In this case, the dome is a stage at the UO's Hope Theatre, where University Theatre sets its upcoming production of “The Wolves,” a fly-on-the-wall glimpse into the lives of nine adolescent athletes. Shows will be Jan. 27, 28, Feb. 3, 4, 10 and 11 at 7:30 p.m. and Feb. 5 at 2 p.m.

In the play, the audience is invited into the inner circle of the Wolves, a team of teenage girls who meet each week for soccer practice. While they warm up, discussions among team members run the gamut from gossip, sports and relationships to pop culture, complicated world politics and their own struggles to find individuality while being a part of a group.

“It’s about soccer; there’s plenty of soccer in the play,” said director Tricia Rodley, an instructor in the Department of Theatre Arts in the College of Arts and Sciences, “but it’s also about the conversations these young women have. It’s about them grappling with their voices and what they want out of life. It covers lot of cultural conversations we’re having currently about bodily autonomy and feminism plural and racism.”

Playwright Sarah DeLappe purposefully avoids giving the characters names, instead identifying them only by their team number, which allows the young women to be viewed as nuanced, complicated human beings rather than simply girlfriends or daughters or sex objects.

“We get a few names at the end, but in the script, they’re written by number, which is achieving what the playwright intended,” Rodley said. “It’s not diminishing them. It’s exciting because it’s not like a women’s sports story; it’s women’s sports on stage.”

Giving women athlete’s a spotlight attracted Rodley to “The Wolves.”

“The biggest thing for me as director is foregrounding women’s voices and showing their full strength at the same time so it’s not just them talking about things, it’s also this strength and power that they have,” she said. “We often diminish young women’s voices and so to have them so front and center and to have them really dealing with complex issues in their day-to-day lives is so important.”
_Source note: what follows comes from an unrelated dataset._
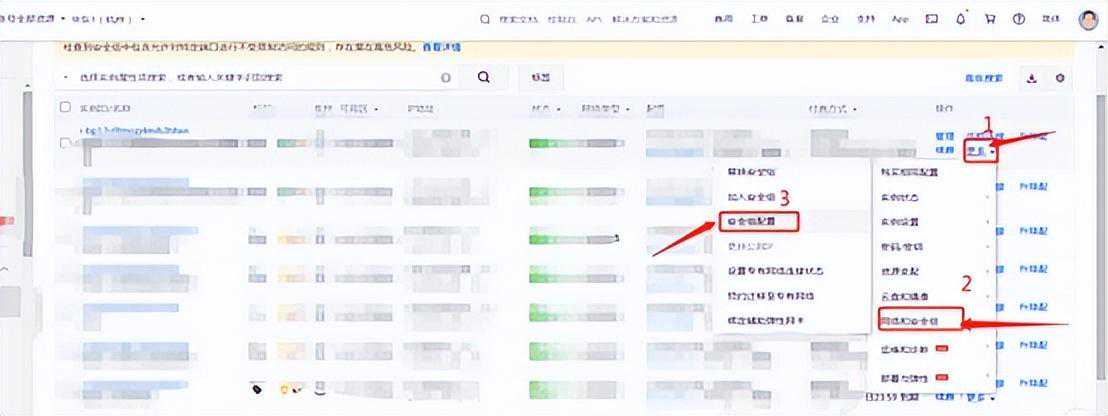Screen dimensions: 1108x416
Task: Click the search magnifier button beside filter box
Action: pyautogui.click(x=483, y=77)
The challenge for actors in any production is memorizing lines, but it is intensified in “The Wolves” by overlapping dialogue that Rodley said is tricky, but there’s also the physical part: convincing the audience that the actors onstage are real soccer players.
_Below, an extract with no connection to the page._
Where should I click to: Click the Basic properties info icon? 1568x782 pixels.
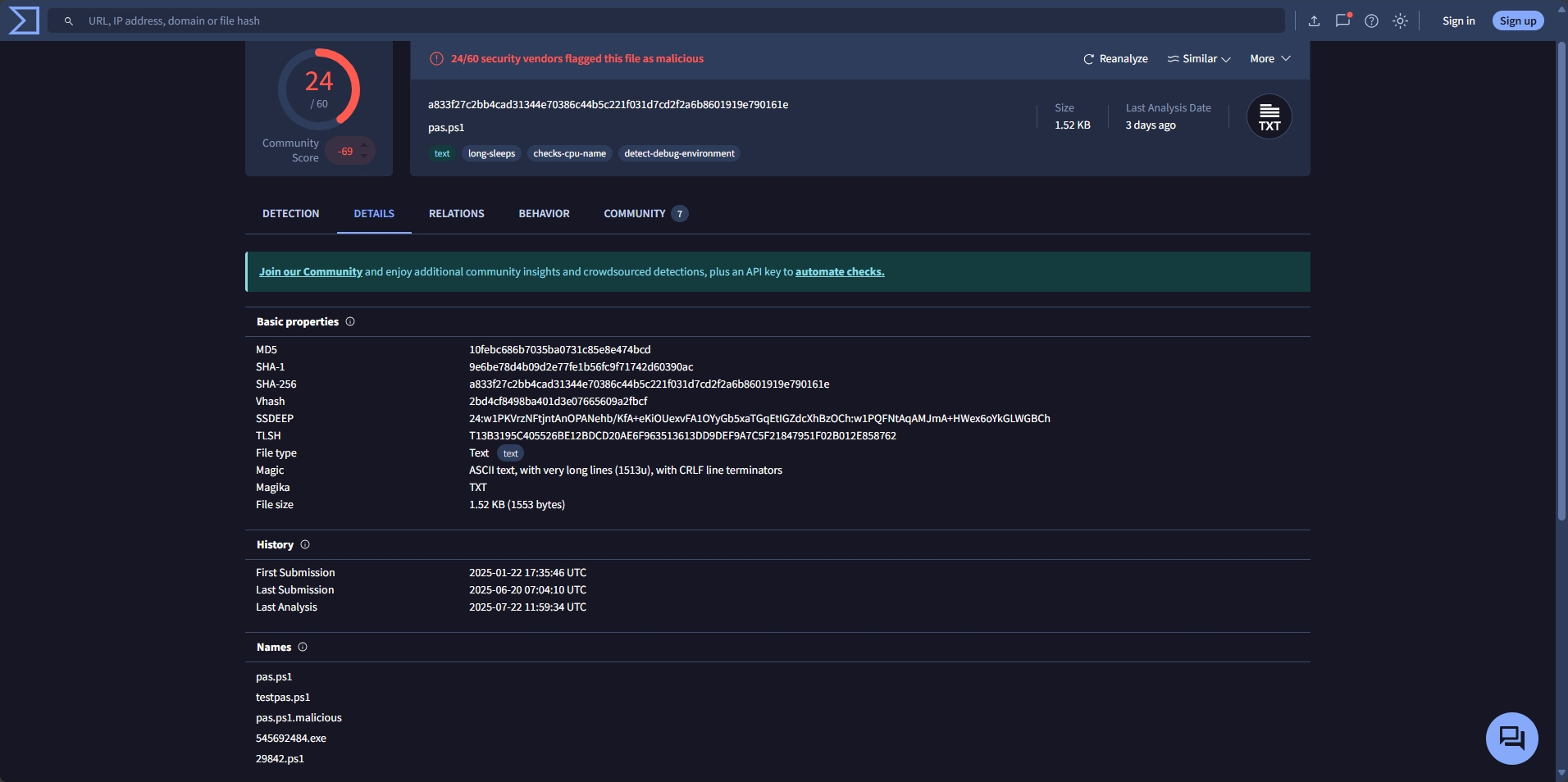pyautogui.click(x=350, y=321)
“We’ve gone over to the soccer field to kick the ball around, and we have a former student who’s a soccer coach,” she said. “Luckily, they know a lot more than me, but still, they have to share that information with one another and develop those skills. It’s been challenging, but they’ve been doing great work.”
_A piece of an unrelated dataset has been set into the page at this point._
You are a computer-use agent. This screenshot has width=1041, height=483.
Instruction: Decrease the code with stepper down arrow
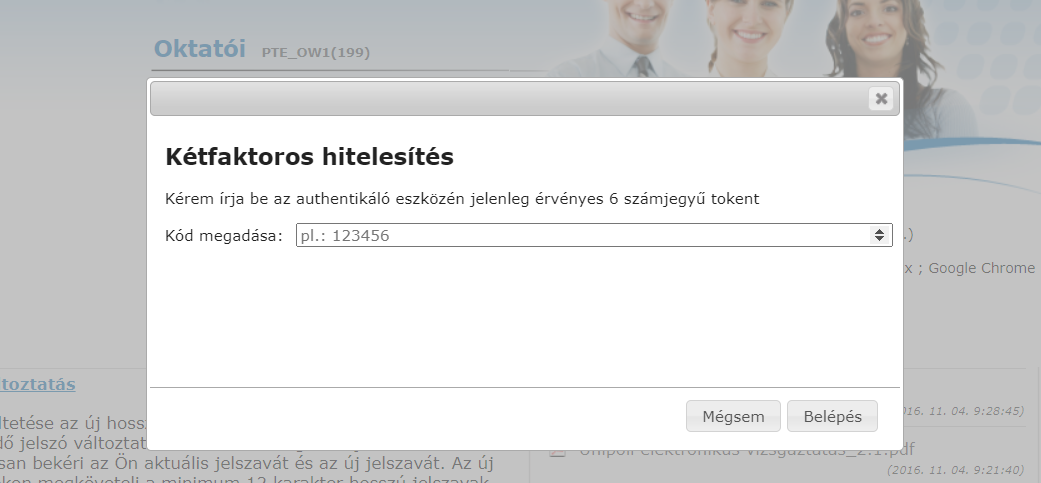click(x=879, y=239)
With the 50th anniversary last June of Title IX, which provides equal opportunities for women in sports, Rodley hopes that seeing teenage girls in the context of sports, rather than another setting where girls congregate, will be inspiring. Even the team’s name denotes fierceness, a wolf pack going into battle together to win on the field … and in life.

“I think that’s purposeful on the playwright’s part too,” Rodley said. “These are strong young women doing an intense sport. There’s a tenaciousness to them, but there’s also the idea of how they work as a team. So often we have stories about women in conflict but it’s exciting to have this play about women working together as a team. It doesn’t mean they always agree with one another; there’s lots of infighting but they ultimately are getting it together.

Tickets are free for UO students, $10 for adults, and $8 for UO faculty and staff members, seniors 65 and older, youths in grades K-12, and non-UO college students.